So what becomes compelling about the Brutalist project, and it’s leftovers today, is the spectre of modernism they embody at a time when the futurist drives of modernism seem a distant memory, dissolving into a pool of PoMo reflexivity, ironic tricks and a distinct fear of the fantastic. If there’s anything that screams out of the tower blocks and minimalist apartments of the modern city, the building blocks of the overload, cybercapital given form, is an aesthetic realism. Where the geometric abstractions of Brutalism organise into a utopian symbolism, albeit one that lies forever beyond reach (walkways above the streets, buildings organised into a kind of grand communal living space) , the emptiness and functionalism one finds in, for example, the Shard, a phallic capitalist monolith on the London skyline, embodies much more a kind of foreclosure, the clean glass surfaces enclosing apartments, offices, endless repetitions and brands… a sleek, shimmering cage.

Something that is lacking in these structures, grand cathedrals to commerce, is any sense of a beyond, something to reach for beyond capital. The very top of a skyscraper is usually a huge status symbol, incredibly expensive and only procured by someone immensely successful under the rules of Capital. This is it, all there is. Don’t dare to dream beyond these metal girders, because there’s nothing up there…
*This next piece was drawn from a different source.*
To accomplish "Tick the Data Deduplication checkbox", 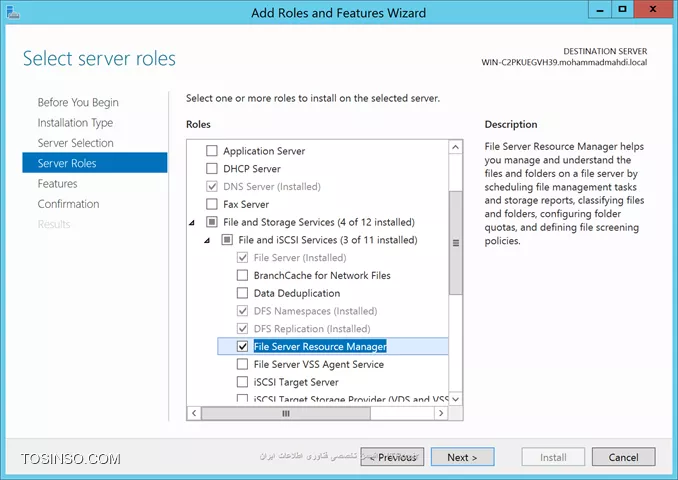I will [x=243, y=293].
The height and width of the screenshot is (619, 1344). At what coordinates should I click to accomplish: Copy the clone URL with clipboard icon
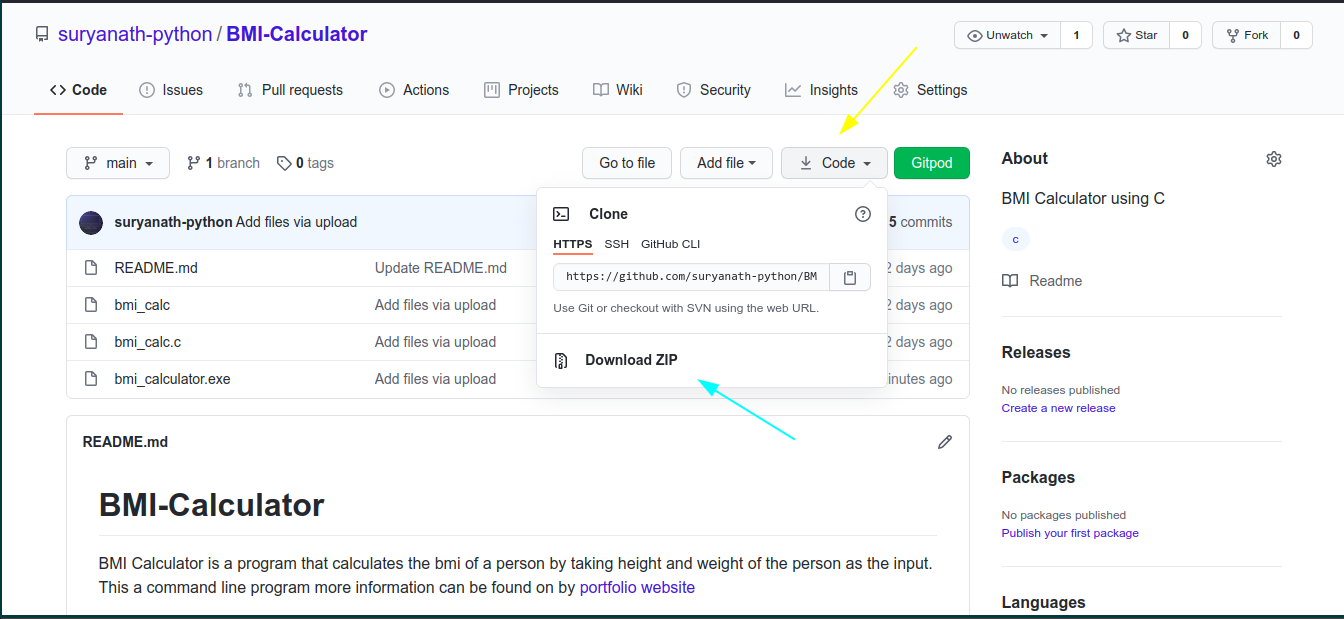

What one finds by contrast within the forbidding concrete of Brutalism, as controversial and a matter of taste as they may be to many, is an attempt to imagine some kind of outside inside. It is suddenly possible within these structures to imagine something that isn’t confined by the blinding fug of Capital, something alien to the given natural order that forms of “realism” demand we lock into place as the underlying real governing our lives. Through the perhaps utopian folly of the concrete dream, we can rediscover a kind of sublimation, a rejection of the repeated refrain “be realistic”.

In the eerie, abandoned remnants of our dreams we find the echoes of the future.